“Won’t You Be My Neighbor: Local Foundations, Immigrants and Refugee Populations,” analyzes the last 7 years of publicly available data (2012-2018) to provide a snapshot of total local foundation giving for immigrants and refugee-servicing organizations and the pro-immigrant, pro-refugee movement in all 50 states and the District of Columbia. It also details the share of funding that went to these groups by each state’s largest local grantmakers.
Local foundations are 501(c)3 grantmakers whose funding footprint is primarily local- or state-focused funding (as opposed to national grantmakers like the Ford Foundation, e.g.). The list of local foundations that we are gathering data about in this report excludes hospital and university foundations that exist to support their sister 501(c)3 and do not have a diverse grantmaking program.
Local to local funding refers to funding by grantmakers to recipient organizations located in and serving the population of the same state (e.g. an Alabama-based funder giving to an Alabama-based organization).
Organizations that serve, service or benefits immigrants and refugees are nonprofits who have received funding to either directly provide services for, or whose work benefits, immigrants and refugees in the U.S. They include but are not limited to those that are led by those impacted communities.
Pro-immigrant, pro-refugee movement groups refer to organizations that whose mission is dedicated to protecting and honoring the civil and human rights of immigrants and refugees in the U.S. Organizational activities include but are not limited to state-based advocacy campaigns, civic engagement, community organizing and grassroots leadership development. For more information on movement groups and the pro-immigrant movement, read NCRP’s 2019 brief, the State of Foundation Funding for the Pro-Immigrant Movement.”
More On: Our Sample of Largest Local Funders
“Our sample of funders” or “Sample of largest local funders or foundations” refers to a set of a state’s largest 501(c)3 foundations that distribute grants to nonprofits by total funding in the foundation’s state. In this report, that set includes the 10 largest foundations in 48 states and D.C., and the 20 largest foundations in California and New York for a total of 530 nationally. We expanded the field of examined foundations to 20 each in these 2 states to factor in the large size of the state, its foreign-born population and the number of immigrant and refugee servicing nonprofits in those areas.
Total funding figures for each state may be overestimated because the data may include funding to national organizations located in the state that also serve other states.
More On: Candid
We gathered funding data primarily from Candid, a database on U.S. grantmakers and their grants. The data is divided into 2 sets of years: 2012-2016 and 2017-2018. Data for the years 2017-2018 may not be complete because data from 2018 is still being collected by Candid.
Candid data on philanthropic funding in Puerto Rico, the U.S. Virgin Islands and other U.S. territories is unfortunately limited. The territories’ legal status also contributes to some confusion when it comes to how foundations describe funding for local immigrant populations. For these reasons, they have been excluded from this analysis.
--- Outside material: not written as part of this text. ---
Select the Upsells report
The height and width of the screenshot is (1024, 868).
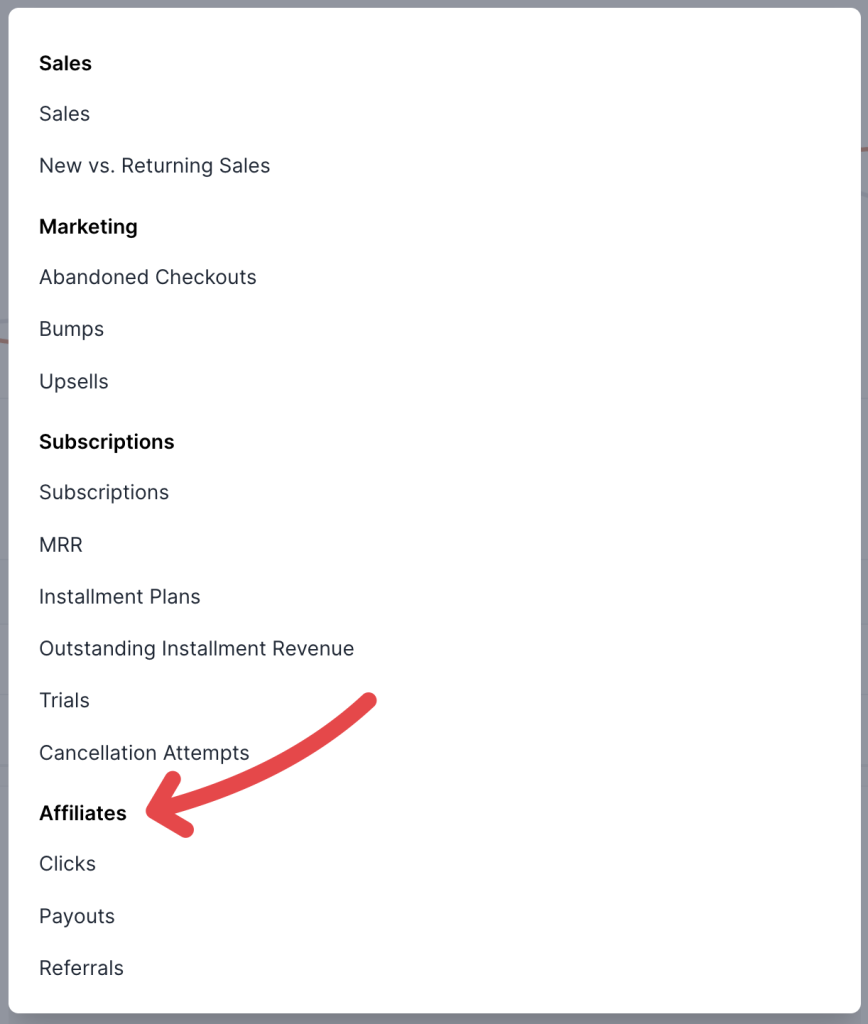[x=73, y=382]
For more information on how we gathered data on funding specifically for the pro-immigrant and pro-refugee movement, see the Methodology section in NCRP’s first brief, “the State of Foundation Funding for the Pro-Immigrant Movement.”
Other Data Sources
All data on population, immigrant detention and deportation figures were gathered from public data sources. They include:
Deportation and detention figures in the dashboard reflect the number of individuals who are deported from or detained in a specific state. The figures do not reflect the number of residents from that state who are deported or detained in a different state, and may not reflect the total number of people deported or detained from the state. NCRP relies on US Government statistics for these numbers, and we recognize their reporting may be intentionally or unintentionally flawed. We welcome other sources of information and will continue to work with our members and allies to present data that describes the impact that local and federal government policies are having on immigrant and refugee communities. (updated May 15, 2020).